Era uma tarde que escorria lenta no horizonte e o sol jorrava seus últimos raios do dia que findava. Resolvi pegar o carro e dar uma volta, assistir talvez com sorte um belo pôr de sol no horizonte rubro que fechava as cortinas do dia. Espetáculo esse, somente alcançado nas partes mais altas da cidade, em mirantes conhecidos popularmente como “Morro da Cocada”, “Paraíso” e redondezas. Entrei no carro, liguei meu som e fechei o vidro, para ouvir com mais nitidez e brilho o cd que continha no interior do aparelho.

No “menu” da ocasião, a Grande Missa em Dó Menor K 427, do genial Wolfgang Amadeus Mozart (1756-1791). Iniciei meu trajeto com a majestosa introdução de coral e orquestra, com seus jorros milagrosos de pura transmutação sonora.  Saí do asfalto e tomei o pequeno trecho de terra, uma subida que me levaria até os pontos de melhor visibilidade, com aquele céu já iniciando seu espetáculo diário de cores, tons e nuances de deslumbramento.

A certa altura a bexiga apertou e tive que parar o carro na beira da estrada, pra dar aquela aliviada. Ao sair com o som ligado, abri a porta e deixei a música rolando e aproveitei para mirar o pasto verde que se estendia como tapete, com cercas de arame farpado logo à frente. Pastando por ali um monte de vacas, não sei bem o tipo de raça, notei os tons de cinza claro da pelagem. Algumas deitadas adquiriam aspecto de pedras espalhadas pelo campo. Outras por ali pastando e ruminando   seu cotidiano bovino.

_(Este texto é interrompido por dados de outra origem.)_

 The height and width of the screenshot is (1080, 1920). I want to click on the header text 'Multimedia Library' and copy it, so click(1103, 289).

Quase que imediatamente, percebi que algumas se aproximavam da cerca, próximas ao carro, com certa “curiosidade” ou diria até certo “interesse”. Pensei, “por mim é que não deve ser”. Lembrei-me de um vídeo do Youtube em que um grupo de músicos toca jazz tradicional para um bando de vacas curiosas.

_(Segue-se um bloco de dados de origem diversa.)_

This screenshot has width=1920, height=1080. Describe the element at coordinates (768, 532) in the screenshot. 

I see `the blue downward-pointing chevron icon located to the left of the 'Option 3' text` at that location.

Então resolvi fazer uma pequena experiência de momento. Aumentei o volume do som, abri a outra porta e deixei a missa eclodir sua doce e penetrante área de soprano sobre um tapete sereno e terno das cordas.

O som foi tomando e “tornando” de maneira quase imperceptível toda aquela extensão de verde, e das árvores mais adiante, e das montanhas com seus contornos azuis se estendendo pelo “mar” sem fim, e do céu com seus mistérios profundos, e do meu ser, e das vacas e de tudo. E de repente tudo aquilo, era uma coisa só. Unidos e transmutados pela magia da música e daquele momento, em algo que não se explica, não se defini, não se entende, só se sente.

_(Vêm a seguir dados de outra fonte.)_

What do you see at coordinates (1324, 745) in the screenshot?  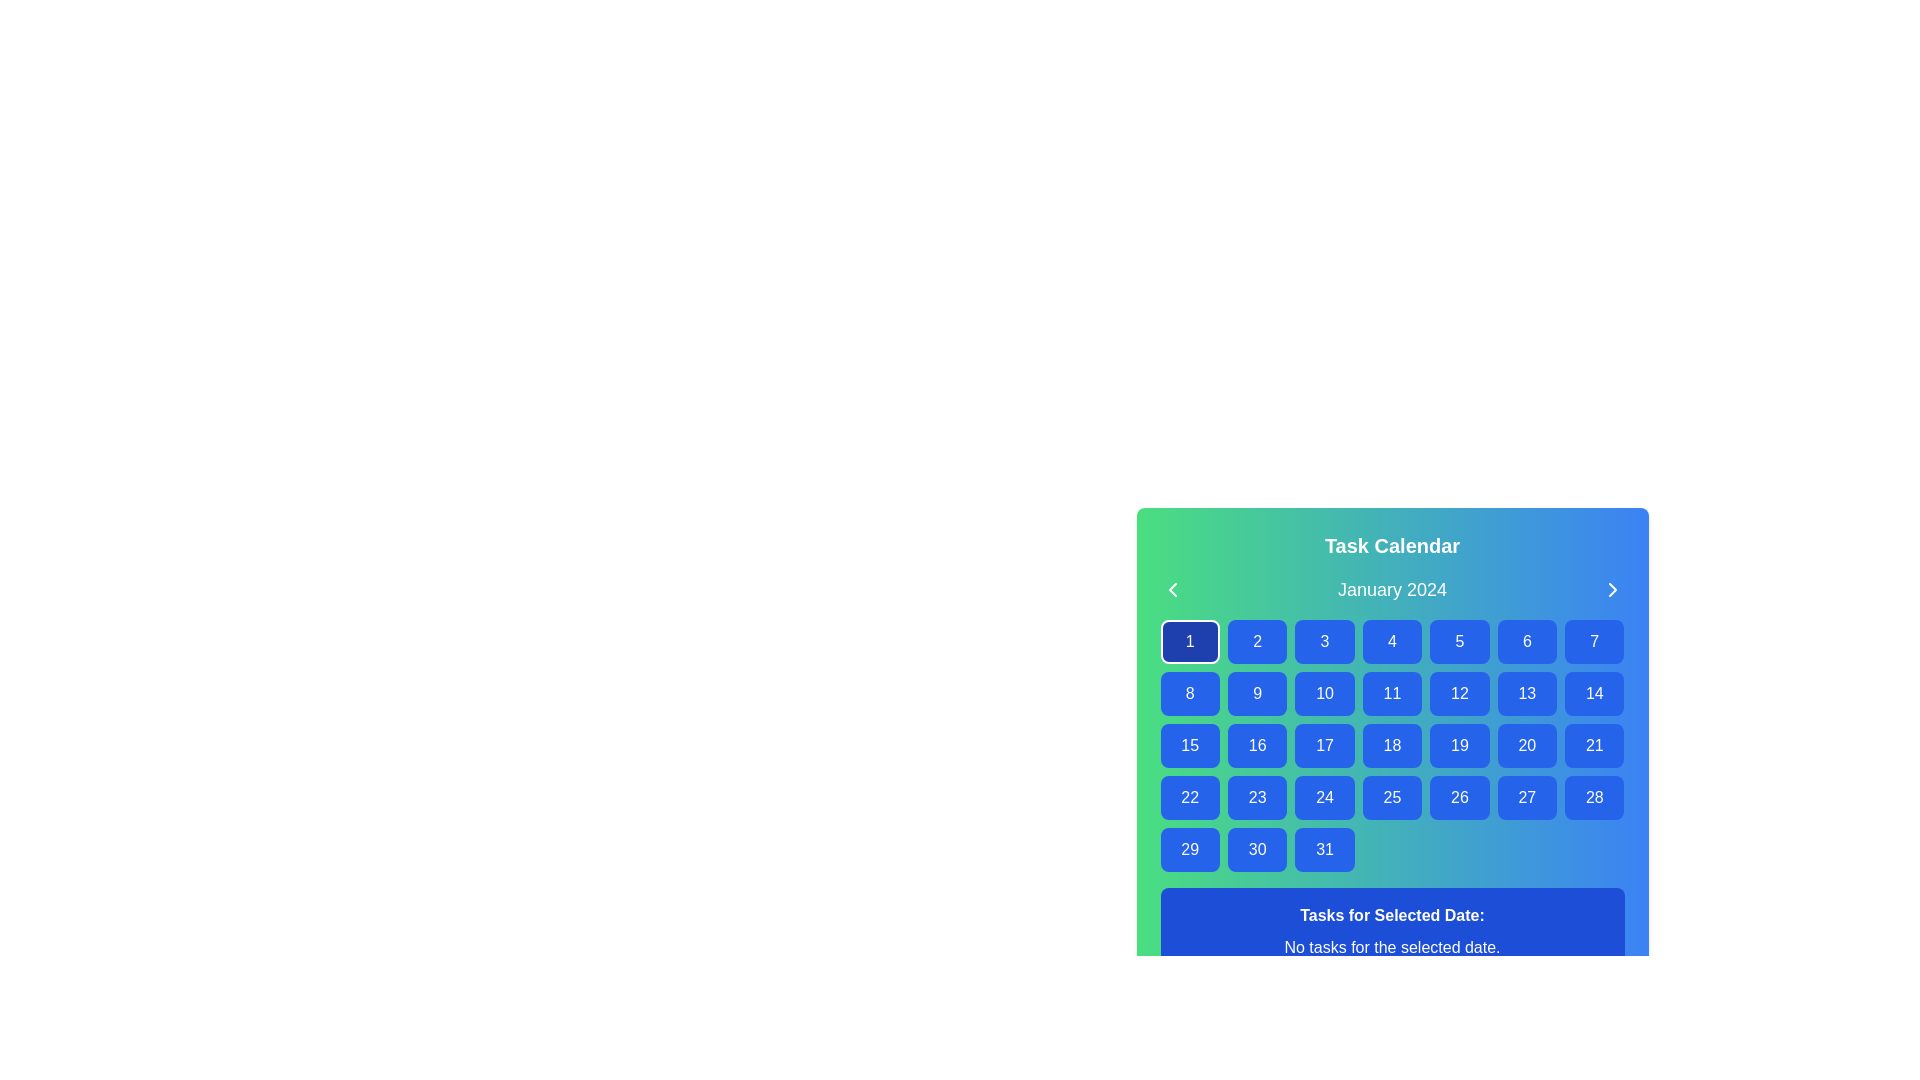 I see `the blue rectangular button with rounded edges containing the white text '17'` at bounding box center [1324, 745].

 Quando num lampejo me veio de volta razão, espantei-me com a quantidade de vacas que se acumularam ali bem perto. E o mais incrível de tudo, elas pareciam formar em suas posições uma organizada e educada platéia de ouvintes, em formação cônica, com aqueles orelhões empinados e atentos, sedentos pelo som, que continuava agora com o retorno do coral, ecoando-se majestosamente pela paisagem.

Senti uma inveja de Mozart, e queria naquele momento um piano, um palco e um microfone onde pudesse cantar e me “expressar” para aquela curiosa e atenta “platéia” de ruminantes. Elas ouviam com especial atenção e interesse, e correspondiam em tudo o que sempre imaginei e sonhei, como uma platéia perfeita, educada e culta.

Em determinado momento, como de volta de um sonho, a música terminou e elas foram aos poucos retornando a sua mansa rotina de pastagem. E olha que estou falando de um estilo musical mais extenso, de no mínimo uns 5 minutos cada trecho! Já vi pessoas “cultas” se dispersarem da música com 2 minutos de audição desatenta.

Então o sol se escondeu por detrás das montanhas e com ele, aquele espetáculo curioso e nunca imaginado por mim. Muitas vezes toquei e me expressei para platéias humanas e bem menos interessantes.

Fica a curiosidade que teima em nos alfinetar:

Serão então verdades todas aquelas matérias sobre o poder que a música exerce não só em pessoas, mas também tomates, produção de leite, no tratamento de doenças e até na cura de algumas? Serão os animais, de alguma forma, ou meio, sensíveis (ou mais sensíveis até que nós) à arte humana da combinação e produção dos sons da natureza?

Naquela tarde tive a clara confirmação disso e a moral da história? Penso seriamente em parar de comer bife.